Row, row, 'row-an' your boat to positive pastures

To those like me who think positively, we are still human and being ‘chucky cheese’ 24/7 sometimes leaves us as dry as the rind of a 50-year-old piece of Gouda.

As optimistic as we are, we still hit moments which leave us boiling like a kettle on steroids, and sometimes we need someone to switch off our mental ovens. This person was one of my fathers, Rowan. He was the coolant to my overheating engine which continued to vent about how unfair life was. Yes, I have those rare moments of universal cursing after being hit by the school-of-life stick. Sometimes life is hard and unfair, especially when you see others’ lives progressing easily, with every milestone of their life reached so quickly.

To you, they have it all, which is everything you want. And they achieved or received it so fast while you toddled along like a tortoise wondering when you would transform into the hare and win the race of life … or at least conquer your milestones. Milestones may be a house, a baby or money, etc.

And, sometimes to you, they achieved or gained this or that unfairly or undeservedly when you did more and ended up with nothing but wet tissues and red eyes.

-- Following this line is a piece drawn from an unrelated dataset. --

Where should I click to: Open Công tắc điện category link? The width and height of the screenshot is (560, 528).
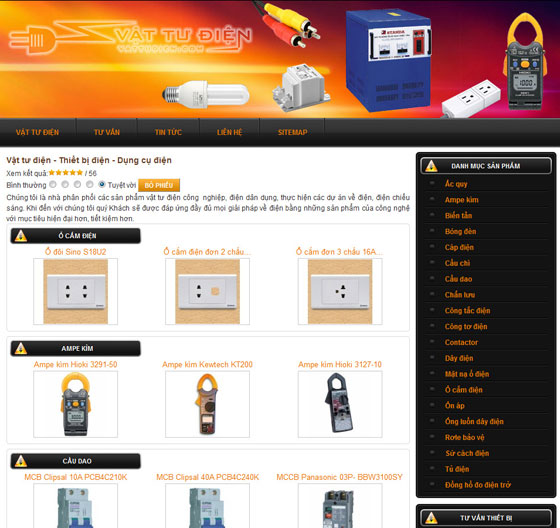(468, 310)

And just before your kettle lid pops off, there’s that one calm statement that someone said that puts your thoughts into perspective. Rosie, as I call him, became the band-aid to a sore wound of mine which was exposed. He asked, “Are you making yourself available? Are you putting yourself out there, making yourself available to everything you want?”

I have always sweated blood and tears to get on in life. I have always been positive but maybe … just maybe … (having actually thought about it) I have not really built bridges to my goals or really made myself available for all I want, or really tried to get it.

By making yourself available, it’s asking whomever you believe in for that thing you want. For example, I’d love to have children and have been trying forever, but I have not gone for fertility treatment. I have not yet started on that bridge, so I actually can’t be upset about it.

Having heard this bit of wisdom, the venting ceased and was replaced by positivity. And so began my journey to complete a vision board and really think about what I wanted (my milestones) and whether or not I have done all I could to achieve them.

But I already know that I have not really started building some. So here’s to me building my bridges and making myself available, and asking for it.

Case in point, if you compare your life to others you’re doomed. Rather bless those who have what you desire. Thank them for reminding you of what your heart yearns for and keep striving for it.

Get a notepad and jot down how you have sabotaged your dreams, how you have lacked the building material for the bridges and then map out how you’re going to achieve your goals and milestones, thoroughly. Make yourself available, ask for it.

But if anger and resentment still fill you – vent, scream, cry. Then wipe the tears away and smile as you work towards what you want. Crawl out from living under the bridge, you’re not a troll from Three Billy Goats Gruff, and start building your own so you can get over it.